Data Pipeline Monitoring: Catch Failures Before Users Do
Data Pipeline Monitoring: A Practical Guide to Catching Failures Before Your Stakeholders Do
Your Slack lights up at 7:42 AM: "The revenue dashboard is showing yesterday's numbers." You check Airflow — a task failed silently at 3 AM, no alert fired, and now the entire C-suite is looking at stale data. Sound familiar? Data pipeline monitoring is the discipline that prevents exactly this scenario — and most teams don't take it seriously until they've been burned.
This guide walks through concrete monitoring strategies, tooling, and code examples so you can build observability into your pipelines from day one.
Why Pipeline Monitoring Matters More Than You Think
Data pipelines are invisible infrastructure. When they work, nobody notices. When they break, everyone notices — usually hours too late.
The core problem: data pipelines fail silently. Unlike a web app that throws a 500 error to a user, a broken pipeline just... doesn't produce fresh data. The downstream dashboard still loads, the ML model still serves predictions — they're just wrong.
| Failure Type | Example | Typical Detection Time (No Monitoring) |
|---|---|---|
| Hard failure | Task throws an exception, DAG stops | Hours (next manual check) |
| Soft failure | Pipeline completes but produces 0 rows | Days (stakeholder complaint) |
| Data drift | Schema change upstream breaks joins | Days to weeks |
| Latency creep | Pipeline takes 4x longer gradually | Weeks (until SLA breach) |
| Silent corruption | Wrong values, duplicates sneak in | Weeks to months |
Hard failures are the easy ones. It's the soft failures — the pipeline that "succeeds" but produces garbage — that cause real damage.
The Four Pillars of Data Pipeline Monitoring
Effective monitoring covers four dimensions. Miss one and you have a blind spot.
1. Execution Monitoring (Did It Run?)
The baseline: track whether your pipeline ran, when it started, when it finished, and whether it succeeded.
Every orchestrator gives you this for free — Airflow, Dagster, Prefect all track task states. The mistake teams make is relying solely on the orchestrator UI and not routing these signals to an alerting system.

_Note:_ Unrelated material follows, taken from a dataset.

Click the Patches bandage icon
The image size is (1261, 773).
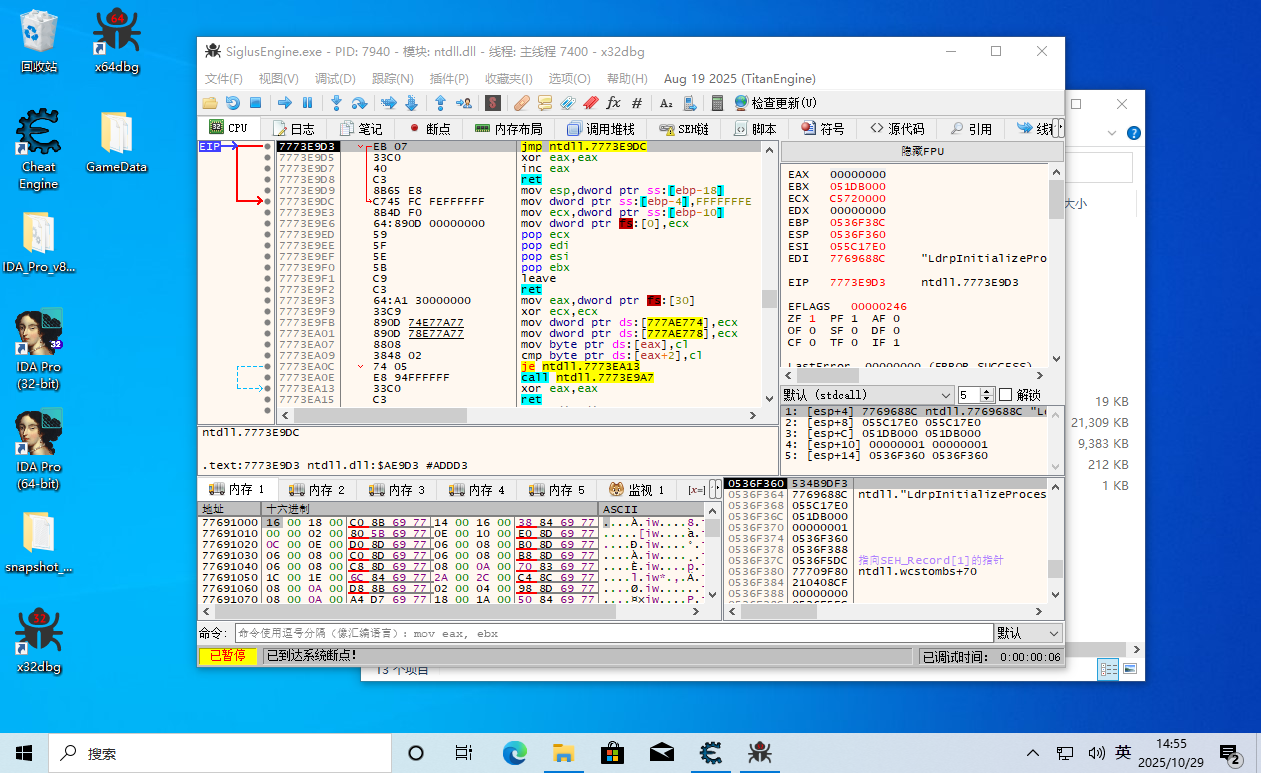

Here's a practical Airflow example using callbacks to push alerts:
# airflow_callbacks.py — Alerting on task failure via Slack webhook
# Compatible with: Apache Airflow 2.x
import requests
from airflow.models import Variable
from datetime import datetime
def slack_failure_alert(context):
"""Send a Slack alert when any task fails.
Attach this to on_failure_callback at the DAG or task level.
Requires an Airflow Variable 'slack_webhook_url'.
"""
webhook_url = Variable.get("slack_webhook_url")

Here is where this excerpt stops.